Updated: Sep 3, 2022

Q: What if a foetus could choose whether to be born?

Chapter one - Roulette of pre-life

I never realised how important it was until it was taken away. My right to birth. My right to life. To walk towards my future, where and whenever I wanted.

It was a simple system. When we had completed our training for life, they would hand us our Future Family Profiles (FFP) and the algorithm would calculate our probability scores - how likely we were to experience adversity, depression, happiness…that kind of thing, based upon you becoming a part of that family. Depending on our rank, we could choose to accept or decline the profile. The higher you were in our unborn society, the more chances you had to pass on a FFP, hoping that a better option would come along. Sometimes it did, sometimes it didn’t. That was the roulette of pre-life.

The profiles also indicated the levels of acceptance and how wanted you were going to be in your new life. Surprisingly they weren’t always positive. Sometimes the Committee would recommend terminating a journey if it wasn’t in the best interests of the mother or the child. Sadly there were occasions when this wasn’t possible and volunteers were necessary. The kind hearted souls who stepped up to this challenge were exactly what these cases needed.

When passages were aborted, they were usually kept a secret from the mother. Why would we want to cause her unnecessary distress? After all, her happiness was our ultimate goal and she was the most important being in our universe. Our cocoons, our nurturing carers, our alchemists. Without mothers, we wouldn’t exist. Without them, we would never reach our potential and that is fundamentally what we were all here to do. On entering the womb, we are all given a life purpose, whether it be grand or humble, and it’s our mission to discover and fulfil it. No simple feat, even with all the pre-life training we endure, as our memories are erased and we become helpless at that moment of conception. A clever device to compel our future parents to care for us and promote a bond. Plus, without the prospect of a blank slate, many would-be parents wouldn’t bother. What’s the point if it was all pre-determined?

In this blue landscape, brimming with the souls of potential foetuses, I felt fortunate. I was part of an elite Committee that occupied the majority in the Assemblage. Our mission was to drive through the Fulfilment of Mothers manifesto and I was one of the key players. I was part of something great and I was making a difference.

We believed in freedom for all women so that they could live their best lives. We wanted them to feel secure in themselves so they chose the right partners to parent with. We wished them happiness so they had the capacity to love and nurture us. We needed them to be mothers. We needed them so we could exist. The problem was, the more fulfilled women became, the less children many of them had. Some of us wouldn’t get a chance on life. It had to change.

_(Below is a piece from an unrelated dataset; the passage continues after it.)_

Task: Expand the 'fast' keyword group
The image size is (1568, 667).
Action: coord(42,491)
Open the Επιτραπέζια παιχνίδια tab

We needed the right candidates to be born and to influence more women on the other side. Those who were the most resilient and persuasive. Those who would not fail the mission. We needed to control the agenda on both sides and spread the message. Any threat to our way of thinking became an enemy. Desperation and fear drove every one of us. That was how the vote on who can be born was passed.

We couldn’t choose whether we wanted to be born any more. Overnight our rights were taken from us. Overnight we weren’t autonomous. And I was complicit.

The vote hadn’t felt right but I hadn’t said anything. Why? Why hadn’t I objected? Because I was afraid. Afraid to do the wrong thing. Afraid to be condemned. Afraid to be cancelled. So I abstained. I kept telling myself that it was the same as objecting but I knew deep down it wasn’t. I had let everyone down, including myself.

One by one, the strongest candidates were being sent down to life. We no longer had the option to terminate a journey so some of us had to be born into the direst of circumstances. Like the case of the ten year old rape victim in Ohio. No words. Breaks my heart.

I didn’t know what to do. I felt helpless. I wanted to make things right but I didn’t know how. I had made the wrong choice and I had to resolve it.

The moment of truth arrived when I was sent my orders. I was to be born to a young woman whose boyfriend had pressured her to have sex with him. He said she had wanted it. Her parents were disappointed in her. She was due to escape to college in September but now her future was uncertain. Was my purpose in life to be to save hers? I had such big hopes and dreams. This wasn’t what I had envisioned.

Being a Committee member, I had power to veto. To make my stand by refusing to be born. This mother didn’t need a baby. She needed her rights to choose too. Why was she being forced to have this baby anyway? What had it got to do with the lawmakers? It’s her body, her right. What kind of cruel world was I thinking of being born into?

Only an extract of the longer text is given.